Pre-eruptive conditions of basaltic andesite at Arenal Volcano, Costa Rica
Final Report Abstract
Arenal volcano is nearly unique with its 45 year long continuous activity erupting remarkably monotonous basaltic andesites but mineral zoning records indicate complex open-system processes including the episodic injections of basalt. The condition of the mafic input as well as the evolution to the currently erupting basaltic andesite were addressed by an experimental study on a phenocryst-poor (~3%) Arenal-type basalt (50.5 wt% SiO2) from a nearby scoria cone containing olivine (ol, Fo92), plagioclase (pl, An86), clinopyroxene (cpx, mg#=82) and magnetite (mag, Xulvo=0.13). Our experiments (200 MPa, 900-1050°C, oxidizing and fluid-saturated conditions with various water activities, XH2Ofluid=0.3 to 1) produced at 1050°C and watersaturated conditions (H2Omelt=5 wt%), only magnetite, whereas mag+cpx+ol crystallized at low water activity.
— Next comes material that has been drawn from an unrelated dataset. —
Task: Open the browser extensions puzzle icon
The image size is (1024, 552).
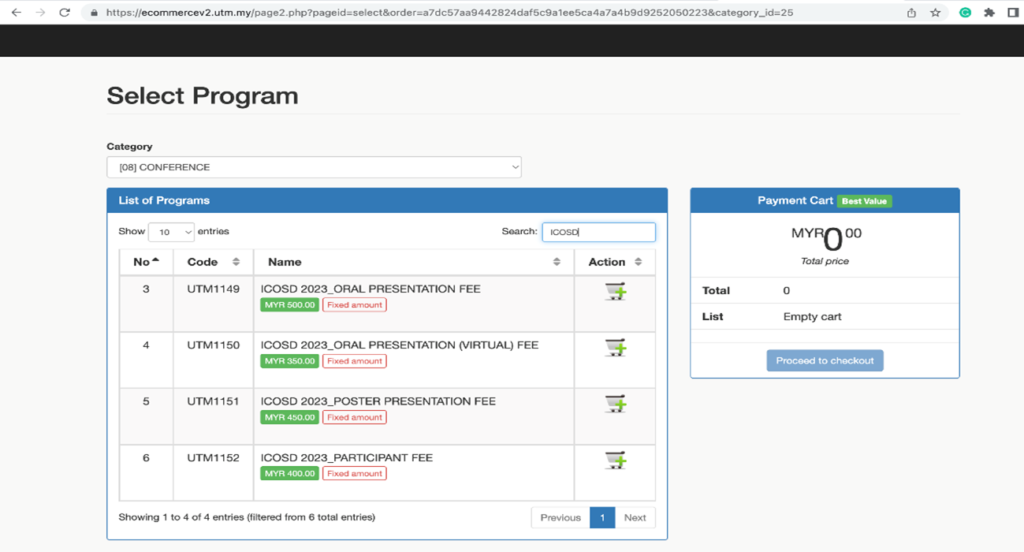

Plagioclase and cpx crystallized at water-saturated conditions with olivine at 1000°C and with amphibole at 950-900°C, whereas they crystallized with opx at low water activity (for T=1000-900°C). The mineral assemblage as well as the mineral compositions of the natural basalt were reproduced at 1000°C with basaltic andesitic melt (55 wt% SiO2) with 5 wt% H2O. Our results can be used to substantiate previously envisioned crystallization environments beneath Arenal. Basaltic magma inputs are water-rich at relatively high pressure and high temperature. Evolution to more evolved magmas would have happened under fluid-saturated conditions but variably water activities. A decrease of water activity (degassing?) induces the change of the mineral assemblage pl+ol+cpx to pl+cpx+opx observed in basalt (e.g. ET3-1) to basaltic andesitic tephras (e.g. Ar7/68). On the other hand, the lack of opx and the presence of amphibole also in basaltic andesitic tephra units of earlier eruptive phases (e.g. ET3-2) indicate water-saturated conditions at temperature lower than 950°C. Continuous degassing may contribute to persistent small-scale explosive activity - so characteristic for the current eruption-, likely prevailed during crystallization of the water-rich magmas at Arenal. Mixing of magma batches (with subtle but distinct compositional and mineralogical differences) plus the occasional process of concentrating mineral contents by melt expulsion will do the rest to make crystal-rich basaltic andesites of the current eruption.